● **Problem description**
For every line below that includes the word "computer", add one; report the final number and nothing else.

● **Source data**
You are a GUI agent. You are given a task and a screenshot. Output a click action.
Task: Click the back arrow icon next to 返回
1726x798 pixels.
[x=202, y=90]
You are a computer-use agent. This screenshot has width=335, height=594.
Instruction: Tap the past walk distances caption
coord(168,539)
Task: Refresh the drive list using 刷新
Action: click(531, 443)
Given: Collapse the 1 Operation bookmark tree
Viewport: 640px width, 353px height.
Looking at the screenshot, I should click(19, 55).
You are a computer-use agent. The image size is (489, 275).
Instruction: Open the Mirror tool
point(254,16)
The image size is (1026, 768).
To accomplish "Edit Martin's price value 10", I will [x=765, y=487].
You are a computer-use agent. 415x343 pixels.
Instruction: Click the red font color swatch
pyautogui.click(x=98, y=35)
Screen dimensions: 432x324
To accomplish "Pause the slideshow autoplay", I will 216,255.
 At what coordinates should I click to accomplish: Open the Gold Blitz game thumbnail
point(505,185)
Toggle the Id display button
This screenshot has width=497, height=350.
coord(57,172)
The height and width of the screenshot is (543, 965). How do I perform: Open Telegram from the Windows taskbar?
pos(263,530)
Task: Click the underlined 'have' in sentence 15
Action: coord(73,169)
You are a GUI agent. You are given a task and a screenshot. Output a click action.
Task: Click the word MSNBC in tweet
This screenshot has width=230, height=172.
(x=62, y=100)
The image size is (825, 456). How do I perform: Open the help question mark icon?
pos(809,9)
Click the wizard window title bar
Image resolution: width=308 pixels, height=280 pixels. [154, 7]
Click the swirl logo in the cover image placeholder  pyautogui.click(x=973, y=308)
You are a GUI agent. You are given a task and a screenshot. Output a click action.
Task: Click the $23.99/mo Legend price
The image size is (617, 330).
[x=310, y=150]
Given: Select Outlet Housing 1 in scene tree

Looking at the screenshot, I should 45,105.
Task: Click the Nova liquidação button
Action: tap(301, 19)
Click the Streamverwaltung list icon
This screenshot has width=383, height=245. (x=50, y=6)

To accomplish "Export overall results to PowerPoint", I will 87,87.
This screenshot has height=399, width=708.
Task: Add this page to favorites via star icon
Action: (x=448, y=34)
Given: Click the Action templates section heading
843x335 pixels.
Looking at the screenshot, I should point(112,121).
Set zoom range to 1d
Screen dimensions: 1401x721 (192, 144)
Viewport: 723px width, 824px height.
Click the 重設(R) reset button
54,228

● **Answer box**
3